Your instructions
Pick up the account of Marie Curie's research on radioactive substances, given below, and carry it forward from its final sentence.

Exercise text
* * *
Recherches sur les substances radioactives
Marie Sklodowska Curie(1867-1934)
 It was Becquerel who first noticed that the residuum of pitchblende from which uranium was extracted showed an intensity of radioactivity four times greater than uranium itself. He suggested to Marie Curie, his pupil and friend at that time, that she investigate the pitchblende. Curie immediately undertook the research with the collaboration of her husband Pierre, and succeeded in June 1898 in separating from pitchblende a new element with a radioactive intensity three hundred times greater than uranium, which she named polonium after her native country Poland. However, even after the uranium and polonium were extracted, the residuum still maintained radioactive intensity.
 The Curie’s continued further investigation and in December 1898 finally discovered another substance, a new element that had a radioactive intensity a million times greater than uranium. They called it radium and determined its atomic weight to be 226.2. With hard, painful work during the following years, they extracted a decigram of pure radium from several tons of pitchblende in 1902.
 In addition to that Curie also made the first measurement of radioactive radiation through the application of the Piezo electric effect discovered by her husband. Like Rutherford, Curie enunciated the atomic nature of radioactivity as a characterization of alpha rays, a demonstration of equivalence between election and beta rays and was the distinction of gamma rays.
* * *
Data supplied
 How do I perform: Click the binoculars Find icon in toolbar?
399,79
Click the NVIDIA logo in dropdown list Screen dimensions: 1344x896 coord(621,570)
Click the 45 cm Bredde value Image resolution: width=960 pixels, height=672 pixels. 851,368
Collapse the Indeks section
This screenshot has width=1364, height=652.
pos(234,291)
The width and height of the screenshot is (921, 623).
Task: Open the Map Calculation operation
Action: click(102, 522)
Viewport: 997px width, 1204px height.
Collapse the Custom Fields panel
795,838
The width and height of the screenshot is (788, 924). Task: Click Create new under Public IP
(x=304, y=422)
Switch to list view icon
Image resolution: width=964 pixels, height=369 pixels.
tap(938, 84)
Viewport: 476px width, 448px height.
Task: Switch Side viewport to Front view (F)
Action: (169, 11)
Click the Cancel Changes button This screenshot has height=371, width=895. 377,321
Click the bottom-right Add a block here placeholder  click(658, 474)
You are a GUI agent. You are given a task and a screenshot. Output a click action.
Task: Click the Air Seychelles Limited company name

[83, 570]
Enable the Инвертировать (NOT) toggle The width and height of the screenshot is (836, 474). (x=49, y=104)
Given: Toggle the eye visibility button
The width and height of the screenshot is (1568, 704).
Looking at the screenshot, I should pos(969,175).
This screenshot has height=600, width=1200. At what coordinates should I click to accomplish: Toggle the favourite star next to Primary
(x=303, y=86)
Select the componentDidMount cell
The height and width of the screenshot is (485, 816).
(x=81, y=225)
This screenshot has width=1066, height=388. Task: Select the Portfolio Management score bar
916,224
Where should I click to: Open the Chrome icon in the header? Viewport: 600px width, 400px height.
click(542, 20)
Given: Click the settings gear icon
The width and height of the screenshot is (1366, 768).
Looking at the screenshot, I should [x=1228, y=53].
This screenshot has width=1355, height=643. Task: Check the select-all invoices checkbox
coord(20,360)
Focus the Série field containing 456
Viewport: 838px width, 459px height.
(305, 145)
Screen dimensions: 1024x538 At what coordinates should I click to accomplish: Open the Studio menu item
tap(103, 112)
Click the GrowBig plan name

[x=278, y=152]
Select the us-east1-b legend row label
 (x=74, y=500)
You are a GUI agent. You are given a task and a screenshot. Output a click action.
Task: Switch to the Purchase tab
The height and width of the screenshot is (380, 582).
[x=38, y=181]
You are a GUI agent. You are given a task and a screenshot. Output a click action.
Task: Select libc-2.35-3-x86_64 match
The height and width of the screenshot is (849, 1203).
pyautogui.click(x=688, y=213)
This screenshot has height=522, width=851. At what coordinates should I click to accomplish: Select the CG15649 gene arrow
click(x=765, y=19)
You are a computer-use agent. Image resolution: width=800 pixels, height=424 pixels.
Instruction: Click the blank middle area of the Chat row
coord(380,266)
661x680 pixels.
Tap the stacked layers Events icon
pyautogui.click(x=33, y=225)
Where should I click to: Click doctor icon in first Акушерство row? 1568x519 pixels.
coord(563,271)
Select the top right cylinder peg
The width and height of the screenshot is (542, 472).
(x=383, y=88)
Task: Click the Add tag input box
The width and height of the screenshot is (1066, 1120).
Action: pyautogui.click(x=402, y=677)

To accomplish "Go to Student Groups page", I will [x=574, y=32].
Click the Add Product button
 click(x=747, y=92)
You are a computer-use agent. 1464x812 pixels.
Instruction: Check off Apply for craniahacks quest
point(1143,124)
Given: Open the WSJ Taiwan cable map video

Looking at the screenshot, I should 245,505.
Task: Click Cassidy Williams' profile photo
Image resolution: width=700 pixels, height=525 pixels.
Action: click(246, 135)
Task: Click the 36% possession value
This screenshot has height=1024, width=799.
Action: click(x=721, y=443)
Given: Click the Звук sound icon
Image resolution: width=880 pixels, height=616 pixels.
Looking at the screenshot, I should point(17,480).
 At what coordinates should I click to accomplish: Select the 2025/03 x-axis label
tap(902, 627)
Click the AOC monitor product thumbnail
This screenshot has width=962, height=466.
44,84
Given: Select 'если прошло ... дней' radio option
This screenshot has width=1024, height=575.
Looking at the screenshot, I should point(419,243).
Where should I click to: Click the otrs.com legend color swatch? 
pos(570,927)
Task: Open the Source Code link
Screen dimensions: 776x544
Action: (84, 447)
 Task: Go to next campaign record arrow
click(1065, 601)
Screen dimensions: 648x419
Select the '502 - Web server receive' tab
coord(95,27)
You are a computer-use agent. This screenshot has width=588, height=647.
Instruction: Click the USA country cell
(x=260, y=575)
* * *
Exercise result
 In 1903, Curie wrote the above dissertation in which she compiled all the above mentioned research during her most creative period, 1897-1903, in a detailed, critical presentation. This dissertation was also her first integrated and correlated examination that included all of her studies. In it Curie described the enormous amounts of energy emitted by radium, which Einstein was able to formulate as the equivalence of mass and energy (E=mc2) three years later. Curie not only clarified the chemical aspects of radioactivity, but also prepared and opened up a new realm of nuclear physics. With these contributions and this treatise. Marie Curie was awarded the Nobel Prize together with Becquerel and her husband Pierre Curie in the same year.